Collaboration with Homeland Security focuses on detecting biothreats
In situations where humans are exposed to biothreats such as a virus, fast detection and response can make all the difference in mitigating harm. But the ability to detect biothreats often relies on expertise and equipment that’s difficult to transport and takes time to carry out.
Researchers at Iowa State University hope to change that through a collaborative agreement with the U.S. Department of Homeland Security worth as much as $2.5 million over five years. The effort aims to develop a portable sensor platform capable of detecting numerous biothreats, such as the coronavirus and other toxic agents. Such sensors could be kept in government buildings, airports, or anywhere else at risk for biothreat exposure and could help to quickly detect and mitigate dangers, said Marit Nilsen-Hamilton, a professor in the Roy J. Carver Department of Biophysics, Biochemistry and Molecular Biology and principal investigator of the project.
“Up to now we’ve been looking at detecting infectious viruses in people who are infected,” Nilsen-Hamilton said. “This is an opportunity to develop a means of detecting viruses and other biothreats in the air. In other words, we’d be able to quickly identify when there is a biothreat in the surrounding environment and protect people from exposure.”
The team proposes to create a device roughly the size of a shoebox that can sample the air for a range of biothreats, including Ebola virus, SARS-CoV-2 and various toxins. The technology would include a microfluidic collection device that gathers air samples and a suite of sensors to detect and identify biothreats. The device will transfer particles extracted from air samples into a liquid stream to concentrate the particles. The stream passes through an aluminum oxide membrane that contains aptamers, or nucleic acids that behave similarly to antibodies in the human immune system. The biothreat particles bind to the aptamers, which sets off an electrical signal that the sensors detect.

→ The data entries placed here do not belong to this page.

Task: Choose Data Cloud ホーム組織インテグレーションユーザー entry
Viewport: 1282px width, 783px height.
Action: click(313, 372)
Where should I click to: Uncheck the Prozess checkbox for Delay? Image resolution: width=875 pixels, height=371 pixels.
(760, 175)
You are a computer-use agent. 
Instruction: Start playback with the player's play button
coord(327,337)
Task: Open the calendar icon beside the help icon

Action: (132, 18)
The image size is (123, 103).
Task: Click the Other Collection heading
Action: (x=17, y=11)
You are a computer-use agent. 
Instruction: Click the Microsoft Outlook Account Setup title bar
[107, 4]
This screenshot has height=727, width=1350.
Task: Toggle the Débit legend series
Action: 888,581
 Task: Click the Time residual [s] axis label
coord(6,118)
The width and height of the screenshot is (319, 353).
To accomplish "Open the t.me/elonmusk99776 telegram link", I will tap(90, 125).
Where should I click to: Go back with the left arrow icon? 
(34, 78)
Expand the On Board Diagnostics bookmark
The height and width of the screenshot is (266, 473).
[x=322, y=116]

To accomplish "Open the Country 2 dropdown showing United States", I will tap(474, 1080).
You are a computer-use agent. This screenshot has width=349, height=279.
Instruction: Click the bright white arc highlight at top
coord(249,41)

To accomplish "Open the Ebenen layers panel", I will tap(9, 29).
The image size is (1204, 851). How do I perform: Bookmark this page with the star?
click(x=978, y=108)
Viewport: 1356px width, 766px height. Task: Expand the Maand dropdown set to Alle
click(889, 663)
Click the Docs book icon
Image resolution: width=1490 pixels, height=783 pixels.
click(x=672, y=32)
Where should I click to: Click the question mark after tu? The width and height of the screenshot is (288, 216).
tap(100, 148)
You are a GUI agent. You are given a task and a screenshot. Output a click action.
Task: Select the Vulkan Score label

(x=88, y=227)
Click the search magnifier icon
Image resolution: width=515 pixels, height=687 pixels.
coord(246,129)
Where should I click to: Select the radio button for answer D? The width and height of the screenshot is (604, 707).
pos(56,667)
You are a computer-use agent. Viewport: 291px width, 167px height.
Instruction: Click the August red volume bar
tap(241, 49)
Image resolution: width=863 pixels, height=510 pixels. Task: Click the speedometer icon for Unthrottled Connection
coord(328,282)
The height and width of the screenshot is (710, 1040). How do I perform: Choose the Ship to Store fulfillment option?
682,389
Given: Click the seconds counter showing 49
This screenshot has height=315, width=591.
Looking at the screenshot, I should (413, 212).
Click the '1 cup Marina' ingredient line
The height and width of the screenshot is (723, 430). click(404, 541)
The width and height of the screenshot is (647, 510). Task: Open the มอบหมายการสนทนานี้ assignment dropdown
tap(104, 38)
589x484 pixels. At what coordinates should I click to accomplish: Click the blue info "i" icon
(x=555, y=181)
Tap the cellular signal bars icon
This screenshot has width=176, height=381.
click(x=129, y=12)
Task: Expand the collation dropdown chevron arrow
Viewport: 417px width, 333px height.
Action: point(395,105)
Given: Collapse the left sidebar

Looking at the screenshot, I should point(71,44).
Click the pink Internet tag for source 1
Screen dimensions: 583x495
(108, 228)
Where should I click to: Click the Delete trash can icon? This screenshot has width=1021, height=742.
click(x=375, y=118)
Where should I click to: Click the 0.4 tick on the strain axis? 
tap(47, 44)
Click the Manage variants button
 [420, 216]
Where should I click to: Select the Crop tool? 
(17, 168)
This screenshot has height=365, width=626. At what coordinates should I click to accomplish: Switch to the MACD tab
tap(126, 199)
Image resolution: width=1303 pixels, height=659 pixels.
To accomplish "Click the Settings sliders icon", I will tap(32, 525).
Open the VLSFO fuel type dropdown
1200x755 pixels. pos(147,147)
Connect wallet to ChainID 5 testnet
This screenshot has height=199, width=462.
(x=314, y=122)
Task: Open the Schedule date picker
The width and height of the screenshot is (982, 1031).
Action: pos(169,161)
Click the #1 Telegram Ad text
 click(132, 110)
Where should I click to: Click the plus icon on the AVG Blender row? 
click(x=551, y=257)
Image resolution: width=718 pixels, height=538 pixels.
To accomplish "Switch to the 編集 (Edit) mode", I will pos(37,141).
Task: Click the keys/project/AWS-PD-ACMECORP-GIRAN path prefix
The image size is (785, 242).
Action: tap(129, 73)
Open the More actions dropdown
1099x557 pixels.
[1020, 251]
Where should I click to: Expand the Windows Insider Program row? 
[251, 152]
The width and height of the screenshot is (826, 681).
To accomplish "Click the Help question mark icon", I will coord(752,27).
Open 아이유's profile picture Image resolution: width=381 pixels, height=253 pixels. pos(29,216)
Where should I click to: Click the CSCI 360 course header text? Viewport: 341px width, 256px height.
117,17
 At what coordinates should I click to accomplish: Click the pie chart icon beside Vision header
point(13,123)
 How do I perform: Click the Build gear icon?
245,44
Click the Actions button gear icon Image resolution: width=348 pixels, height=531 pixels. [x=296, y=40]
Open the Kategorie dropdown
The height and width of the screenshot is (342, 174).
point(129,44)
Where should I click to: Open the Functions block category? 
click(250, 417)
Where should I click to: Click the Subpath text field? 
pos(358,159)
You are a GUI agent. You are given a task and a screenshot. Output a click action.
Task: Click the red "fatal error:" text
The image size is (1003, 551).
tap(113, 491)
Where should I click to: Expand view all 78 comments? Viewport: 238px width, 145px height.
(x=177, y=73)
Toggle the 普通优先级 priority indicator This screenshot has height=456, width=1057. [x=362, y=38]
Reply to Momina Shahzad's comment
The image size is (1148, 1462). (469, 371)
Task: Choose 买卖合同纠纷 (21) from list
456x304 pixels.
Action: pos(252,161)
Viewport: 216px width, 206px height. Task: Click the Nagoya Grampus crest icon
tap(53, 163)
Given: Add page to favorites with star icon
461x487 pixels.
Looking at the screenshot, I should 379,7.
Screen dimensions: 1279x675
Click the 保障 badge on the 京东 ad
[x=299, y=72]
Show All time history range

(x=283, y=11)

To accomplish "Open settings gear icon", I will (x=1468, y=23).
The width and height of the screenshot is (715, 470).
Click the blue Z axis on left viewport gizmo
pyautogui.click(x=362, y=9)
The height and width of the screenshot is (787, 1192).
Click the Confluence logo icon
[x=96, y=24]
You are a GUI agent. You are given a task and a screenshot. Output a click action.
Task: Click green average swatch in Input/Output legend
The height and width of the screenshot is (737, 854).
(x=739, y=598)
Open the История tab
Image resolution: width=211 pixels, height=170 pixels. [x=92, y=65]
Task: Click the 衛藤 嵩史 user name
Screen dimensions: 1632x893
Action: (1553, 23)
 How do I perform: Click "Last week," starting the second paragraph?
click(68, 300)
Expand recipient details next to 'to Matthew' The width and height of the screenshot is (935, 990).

Researchers in Nilsen-Hamilton’s laboratory will select aptamers capable of binding to the proteins of the various biothreats included in the scope of the project. Her lab has isolated and characterized eight aptamers from millions of aptamer candidates selected for previous research projects, and she said one of the challenges for this project will be finding optimal aptamers for each threat.
Todd Kingston, an assistant professor of mechanical engineering and research team member, said part of the challenge for the project comes from the wide range of biothreats the device aims to detect. The device must reliably capture and identify various particles that have dimensions ranging from a few nanometers to micrometers, a unit of measurement that’s a thousand times larger.
The difference between a micrometer and a nanometer might seem insignificant under most circumstances, but, at the microscopic level where the researchers work, that’s a lot of variability for one technology to handle. Kingston said the scientists are considering ways to capture a wide range of aerosolized biothreats.
The research team also includes Monica Lamm, an associate professor of chemical and biological engineering; Pranav Shrotriya, a professor of mechanical engineering; and Wendy Maury, a virologist at the University of Iowa. Shrotriya said the team intends to have a functional device by the conclusion of the collaborative agreement.
“We hope to have a working device that acts as a proof of concept at the end of five years,” Shrotriya said “We want to make sure the device can trap different size particles as well as sense them.”